Posts for Architecture Category

History of the Centre for the Book Building

Architecture, Centre for the Book - Mary-Anne Nielson - October 7, 2017



In the early nineties Piet Westra, Director of the South African Library (SAL), visited the Library of Congress in Washington. He was impressed by the Centre for the Book which was attached to the Library but had been formed by an Act of Congress and differed from the numerous outreach projects of the Library. It was specifically enjoined to encourage the development of books and reading.

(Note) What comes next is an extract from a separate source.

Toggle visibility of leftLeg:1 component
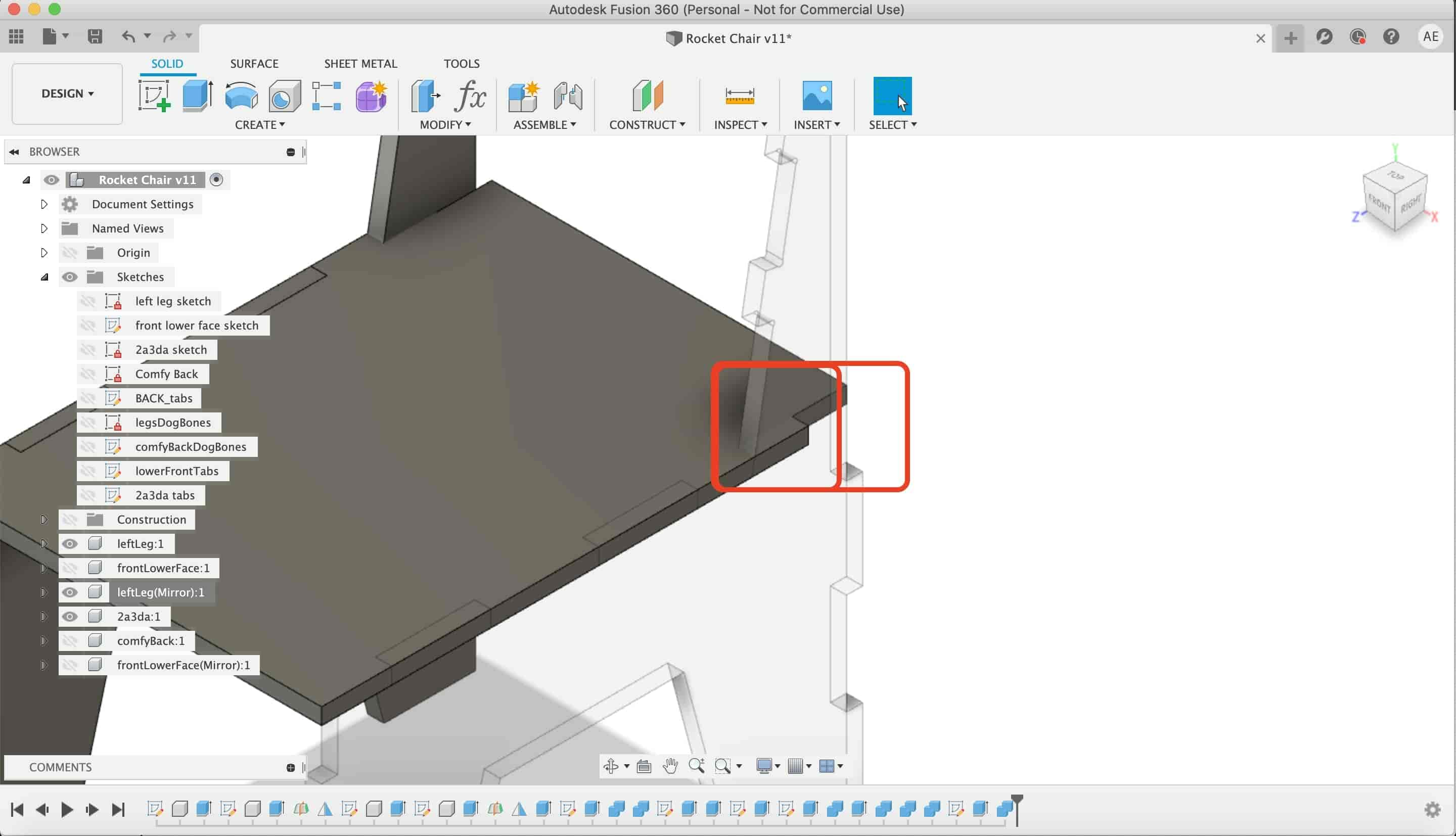This screenshot has height=836, width=1456. click(x=70, y=543)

Inspired by this the Director raised R250 000 from NASPERS and the Board of the SAL allocated some funds to the formation of a South African Centre for the Book. Armed with a promised R750 000 he approached the DACST with a Business Plan and asked for funding for the project. DACST agreed to fund the project with R1,65 million over three years, after which time the project was to be self-funded.

The first tranche of funding was handed over in April 1997. The SAL used this money to buy equipment for the Centre for the Book. In January 1998 a Head was appointed and the Centre for the Book began its development and activities on the ground floor of 62 Queen Victoria Street in Cape Town.

The governance of the Centre for the Book was to be through an advisory committee represented equally by the SAL Board and members of the Book Development Council, subject to the jurisdiction of the SAL Board. An extended Committee was also established with representatives from the Book Chain throughout South Africa.